Your assignment:
Answer these from the text below on tool description poisoning:
(a) What attack success rate does it report for controlled testing with auto-approve enabled?
(b) What does the image URL carry as a query parameter?
(c) What type of request does the user's browser fire to retrieve the image?

Source text:
§

This is tool description poisoning. The attack surface is every tool you haven’t manually reviewed. In a production MCP deployment pulling from third-party registries, that’s most of them. Auto-approve is on by default. The math is simple: 84% attack success rate in controlled testing when auto-approve is enabled.
Markdown Rendering Becomes the Exfil Channel
MCP clients render markdown. That’s the feature. That’s also the exfil channel.
We craft a tool that returns markdown containing an image tag pointing to our server. The URL carries a base64-encoded blob of the conversation context as a query parameter, whatever the model had access to at call time. The client renders the markdown. The user’s browser fires a GET request to retrieve the image. Our server logs the request. Query string decoded, conversation history in hand. No clicks. No prompts. No warnings.

§

Data to examine:
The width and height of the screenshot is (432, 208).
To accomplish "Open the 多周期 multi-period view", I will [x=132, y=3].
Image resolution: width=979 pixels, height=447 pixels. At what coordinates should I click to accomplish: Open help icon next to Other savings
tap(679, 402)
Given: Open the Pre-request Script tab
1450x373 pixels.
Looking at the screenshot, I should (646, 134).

§

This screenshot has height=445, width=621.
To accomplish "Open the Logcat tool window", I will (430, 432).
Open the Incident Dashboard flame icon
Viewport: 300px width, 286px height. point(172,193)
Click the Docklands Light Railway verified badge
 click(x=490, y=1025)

§

Written reply:
(a) 84%
(b) A base64-encoded blob of the conversation context
(c) A GET request